EGU General Assembly 2022
© Author(s) 2022. This work is distributed under
the Creative Commons Attribution 4.0 License.

Improved cosmogenic Ne measurements using ThermoFisher ARGUS VI

Luigia Di Nicola1, Domokos Györe1, Doug Hamilton2, and Finlay Stuart1
Luigia Di Nicola et al.
  • 1Scottish Universities Environmental Research Centre, East Kilbride, UK
  • 2Thermo Fisher Scientific, Bremen, Germany

Cosmogenic Ne is used to record timing and rates of surface processes on the Earth and Moon and the time of meteorite release from parent bodies. Precise determination of neon isotopes in rocks and minerals has improved in the last ten years largely as a consequence of developments in mass spectrometry and associated electronics.  In this presentation we will report the performance of an ARGUS VI mass spectrometer tuned for cosmogenic Ne determinations from both extra-terrestrial and terrestrial material. The instrument is connected to an automated laser gas extraction and purification system and has several advantages over off-the-shelf instrumentation. The remote operation of sample heating, gas purification, separation and isotope analysis increases sample throughput, and the exact repetition of the procedures and overnight determination of calibrations and blank measurements improves data quality, facilitates determination of isobaric interferences and eases trouble shooting. The low static volume results in high sensitivity, while the stable electronics and multi-collection allows high precision Ne isotope determinations in terrestrial and extra-terrestrial samples that are significantly smaller than typically analysed to date.
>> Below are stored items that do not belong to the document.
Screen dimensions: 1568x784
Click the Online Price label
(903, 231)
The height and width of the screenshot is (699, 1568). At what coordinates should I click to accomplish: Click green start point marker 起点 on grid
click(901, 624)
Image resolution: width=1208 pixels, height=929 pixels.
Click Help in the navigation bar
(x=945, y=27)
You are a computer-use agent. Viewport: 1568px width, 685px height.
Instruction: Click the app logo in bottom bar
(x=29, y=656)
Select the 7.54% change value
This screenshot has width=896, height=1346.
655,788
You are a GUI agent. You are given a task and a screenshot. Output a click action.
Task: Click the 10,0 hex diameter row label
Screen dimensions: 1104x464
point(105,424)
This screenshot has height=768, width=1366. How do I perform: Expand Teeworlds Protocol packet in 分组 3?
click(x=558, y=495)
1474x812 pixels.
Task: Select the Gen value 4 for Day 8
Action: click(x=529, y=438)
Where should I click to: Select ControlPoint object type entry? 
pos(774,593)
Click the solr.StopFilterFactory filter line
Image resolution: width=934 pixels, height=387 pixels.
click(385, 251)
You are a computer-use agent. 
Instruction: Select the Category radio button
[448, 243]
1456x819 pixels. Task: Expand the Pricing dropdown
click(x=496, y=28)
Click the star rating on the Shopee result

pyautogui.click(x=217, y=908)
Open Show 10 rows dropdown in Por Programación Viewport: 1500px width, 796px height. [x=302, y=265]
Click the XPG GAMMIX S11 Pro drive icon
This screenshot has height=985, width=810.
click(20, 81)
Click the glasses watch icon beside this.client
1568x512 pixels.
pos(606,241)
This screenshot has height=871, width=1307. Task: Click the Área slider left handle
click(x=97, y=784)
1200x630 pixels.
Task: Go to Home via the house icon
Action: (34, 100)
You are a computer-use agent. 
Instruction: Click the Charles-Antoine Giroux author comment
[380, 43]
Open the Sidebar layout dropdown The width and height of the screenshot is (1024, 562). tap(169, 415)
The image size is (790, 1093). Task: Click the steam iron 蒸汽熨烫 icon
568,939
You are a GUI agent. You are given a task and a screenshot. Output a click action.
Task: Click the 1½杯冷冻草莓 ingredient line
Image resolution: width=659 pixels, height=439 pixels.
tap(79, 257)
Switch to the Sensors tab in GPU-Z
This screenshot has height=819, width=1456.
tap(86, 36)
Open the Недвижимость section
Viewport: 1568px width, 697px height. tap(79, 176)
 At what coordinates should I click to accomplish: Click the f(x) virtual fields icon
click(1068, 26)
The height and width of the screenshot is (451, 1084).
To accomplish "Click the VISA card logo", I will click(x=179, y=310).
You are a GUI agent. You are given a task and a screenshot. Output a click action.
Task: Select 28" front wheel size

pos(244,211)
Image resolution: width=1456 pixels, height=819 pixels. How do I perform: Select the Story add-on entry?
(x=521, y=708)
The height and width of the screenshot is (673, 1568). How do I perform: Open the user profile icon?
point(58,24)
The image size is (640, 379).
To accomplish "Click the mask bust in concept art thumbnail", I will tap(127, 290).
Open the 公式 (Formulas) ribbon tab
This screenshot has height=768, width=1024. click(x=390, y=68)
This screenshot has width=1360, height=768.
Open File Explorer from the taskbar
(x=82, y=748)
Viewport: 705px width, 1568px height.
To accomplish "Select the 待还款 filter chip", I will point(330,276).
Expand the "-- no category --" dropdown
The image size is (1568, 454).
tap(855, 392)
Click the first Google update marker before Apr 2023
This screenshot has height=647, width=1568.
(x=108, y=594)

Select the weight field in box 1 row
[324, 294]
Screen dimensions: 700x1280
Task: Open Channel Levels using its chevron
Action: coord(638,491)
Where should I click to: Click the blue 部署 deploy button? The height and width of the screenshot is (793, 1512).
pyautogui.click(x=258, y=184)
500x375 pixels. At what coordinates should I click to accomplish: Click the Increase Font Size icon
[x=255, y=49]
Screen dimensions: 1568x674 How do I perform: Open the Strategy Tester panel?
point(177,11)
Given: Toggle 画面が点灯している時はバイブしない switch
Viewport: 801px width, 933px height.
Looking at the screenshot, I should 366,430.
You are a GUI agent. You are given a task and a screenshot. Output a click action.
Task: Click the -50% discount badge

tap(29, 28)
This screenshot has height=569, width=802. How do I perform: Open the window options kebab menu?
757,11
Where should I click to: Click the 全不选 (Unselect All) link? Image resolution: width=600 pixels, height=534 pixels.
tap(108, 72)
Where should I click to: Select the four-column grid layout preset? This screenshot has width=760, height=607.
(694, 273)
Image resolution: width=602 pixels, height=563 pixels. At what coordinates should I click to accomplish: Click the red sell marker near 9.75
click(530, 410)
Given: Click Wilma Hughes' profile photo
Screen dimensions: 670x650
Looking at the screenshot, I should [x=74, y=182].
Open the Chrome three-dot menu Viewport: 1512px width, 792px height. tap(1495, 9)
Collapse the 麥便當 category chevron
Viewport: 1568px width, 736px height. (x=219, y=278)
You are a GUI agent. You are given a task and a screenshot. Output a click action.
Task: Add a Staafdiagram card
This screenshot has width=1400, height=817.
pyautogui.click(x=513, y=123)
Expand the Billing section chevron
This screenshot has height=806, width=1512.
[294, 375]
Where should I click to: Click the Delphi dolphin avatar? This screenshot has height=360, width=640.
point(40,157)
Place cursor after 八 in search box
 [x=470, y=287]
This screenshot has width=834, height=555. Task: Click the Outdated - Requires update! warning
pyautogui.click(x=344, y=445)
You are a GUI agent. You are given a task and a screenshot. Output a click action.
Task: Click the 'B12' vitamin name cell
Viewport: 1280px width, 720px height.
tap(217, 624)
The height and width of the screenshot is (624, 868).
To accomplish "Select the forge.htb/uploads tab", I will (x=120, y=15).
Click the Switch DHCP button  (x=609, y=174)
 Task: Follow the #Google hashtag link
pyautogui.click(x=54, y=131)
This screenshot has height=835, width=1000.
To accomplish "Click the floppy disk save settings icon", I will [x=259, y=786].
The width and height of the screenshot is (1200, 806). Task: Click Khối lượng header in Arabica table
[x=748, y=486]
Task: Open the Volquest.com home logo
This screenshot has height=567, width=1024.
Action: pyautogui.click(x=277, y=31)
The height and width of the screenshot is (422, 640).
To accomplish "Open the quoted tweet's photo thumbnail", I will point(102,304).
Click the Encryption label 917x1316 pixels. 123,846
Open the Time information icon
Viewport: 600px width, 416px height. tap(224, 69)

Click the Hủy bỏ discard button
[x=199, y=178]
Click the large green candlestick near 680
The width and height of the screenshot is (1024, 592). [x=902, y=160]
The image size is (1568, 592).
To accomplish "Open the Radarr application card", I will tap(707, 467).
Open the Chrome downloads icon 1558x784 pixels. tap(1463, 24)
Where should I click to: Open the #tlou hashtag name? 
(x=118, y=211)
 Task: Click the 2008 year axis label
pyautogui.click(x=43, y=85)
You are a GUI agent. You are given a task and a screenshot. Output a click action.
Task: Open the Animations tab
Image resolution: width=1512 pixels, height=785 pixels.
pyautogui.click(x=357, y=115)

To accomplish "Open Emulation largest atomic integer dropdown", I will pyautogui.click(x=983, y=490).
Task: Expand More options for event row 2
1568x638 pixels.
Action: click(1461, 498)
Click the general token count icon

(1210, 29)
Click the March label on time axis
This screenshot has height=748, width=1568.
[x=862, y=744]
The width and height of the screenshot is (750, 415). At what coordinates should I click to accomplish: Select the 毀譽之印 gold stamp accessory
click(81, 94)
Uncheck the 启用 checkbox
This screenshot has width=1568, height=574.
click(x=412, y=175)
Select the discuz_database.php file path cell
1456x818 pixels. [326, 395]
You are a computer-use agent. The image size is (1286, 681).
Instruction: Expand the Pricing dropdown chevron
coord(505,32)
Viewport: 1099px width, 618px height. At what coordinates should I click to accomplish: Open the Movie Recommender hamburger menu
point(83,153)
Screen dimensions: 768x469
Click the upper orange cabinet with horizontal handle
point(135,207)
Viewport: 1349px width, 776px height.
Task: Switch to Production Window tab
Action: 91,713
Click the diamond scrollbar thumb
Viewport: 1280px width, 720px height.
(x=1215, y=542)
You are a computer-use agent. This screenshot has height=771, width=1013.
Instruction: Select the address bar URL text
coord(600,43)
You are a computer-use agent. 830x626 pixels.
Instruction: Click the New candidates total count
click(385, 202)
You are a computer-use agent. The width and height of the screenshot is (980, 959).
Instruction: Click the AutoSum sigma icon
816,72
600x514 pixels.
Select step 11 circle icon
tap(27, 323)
Two analytical protocols are applied depending on sample Ne concentration. Multi-collection Faraday mode is used for extra-terrestrial material. This yields a 4-fold improvement in the overall uncertainty of the Ne isotope ratios (0.5%) compared to that obtained using 5-10x larger samples in peak-jumping mode on our workhorse instrument. Cosmogenic Ne determinations in 20-30 mg of terrestrial material are made using the compact discrete dynode detector in peak-jumping.  Replicate analysis of CREU-1 quartz yields reproducibility of ±3.7% (1σ), comparable to the data quality for 5-10x more material.  In addition to instrument performance characterisation, we will summarise data from studies of terrestrial and extra-terrestrial material that demonstrate routine capability.

How to cite: Di Nicola, L., Györe, D., Hamilton, D., and Stuart, F.: Improved cosmogenic Ne measurements using ThermoFisher ARGUS VI, EGU General Assembly 2022, Vienna, Austria, 23–27 May 2022, EGU22-5671,, 2022.